_INSTRUCTIONS TO FOLLOW:_ Begin at the line where "Instruction: Select the" appears and reproduce exactly every line through the end of the data below, both included, skipping pictures.

+++ SOURCE MATERIAL

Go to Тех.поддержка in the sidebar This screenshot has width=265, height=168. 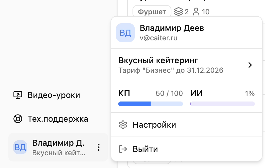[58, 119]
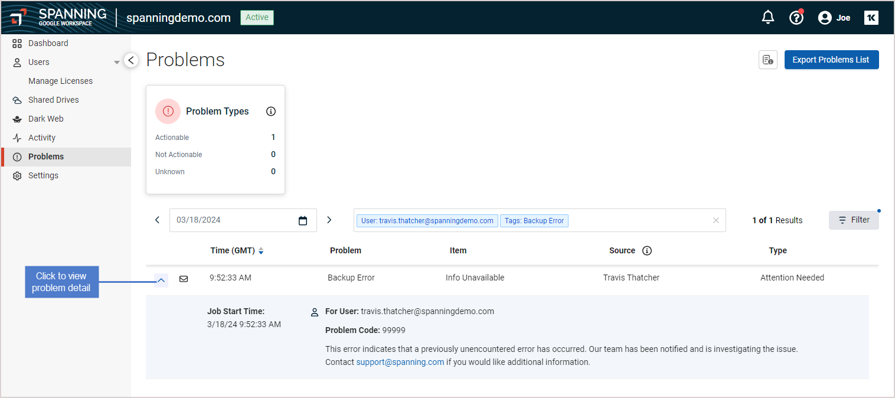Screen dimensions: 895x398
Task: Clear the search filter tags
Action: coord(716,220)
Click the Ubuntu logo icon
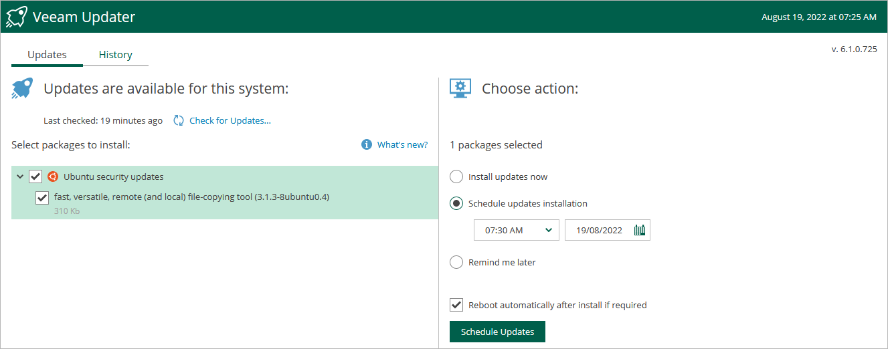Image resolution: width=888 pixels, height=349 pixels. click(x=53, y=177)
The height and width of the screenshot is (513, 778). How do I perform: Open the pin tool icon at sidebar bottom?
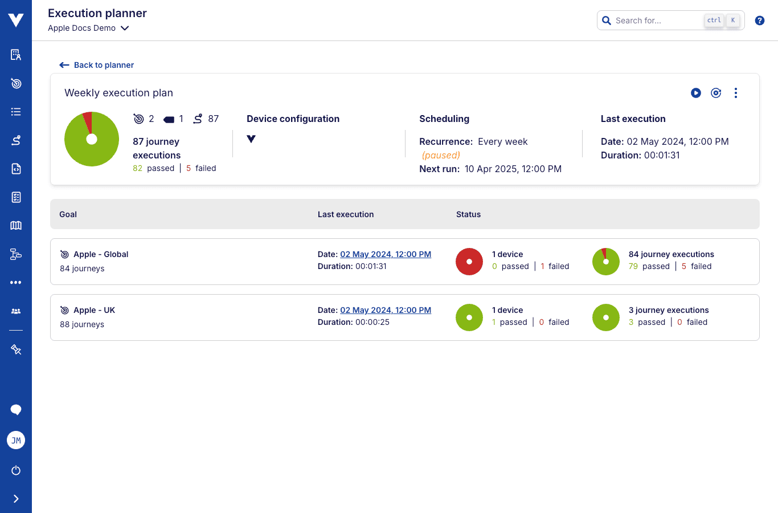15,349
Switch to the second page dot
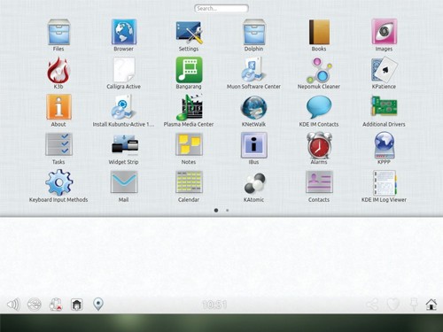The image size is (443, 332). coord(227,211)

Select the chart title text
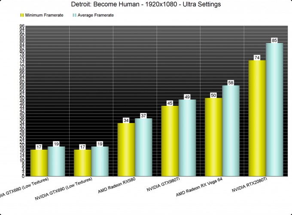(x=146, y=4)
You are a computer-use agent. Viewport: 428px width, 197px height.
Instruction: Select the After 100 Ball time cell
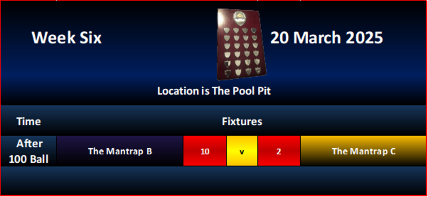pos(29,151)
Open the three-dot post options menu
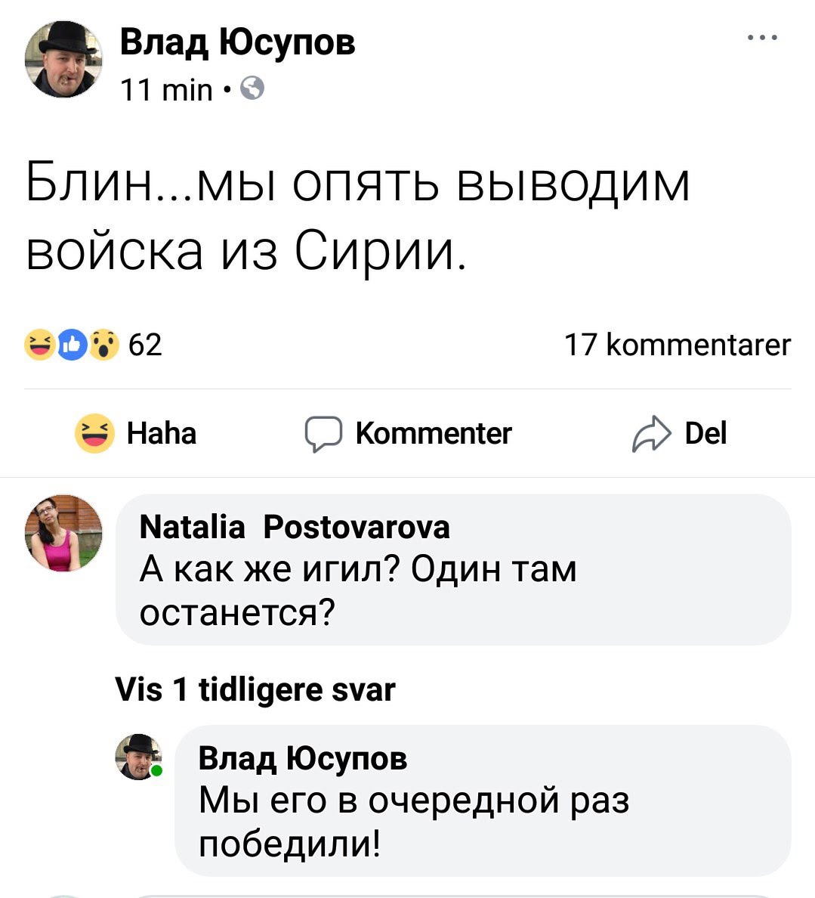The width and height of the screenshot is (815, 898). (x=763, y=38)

++++++

_EXERCISE RESPONSE:_
Instruction: Select the After 100 Ball time cell
pos(29,151)
Open the three-dot post options menu
The width and height of the screenshot is (815, 898). (x=763, y=38)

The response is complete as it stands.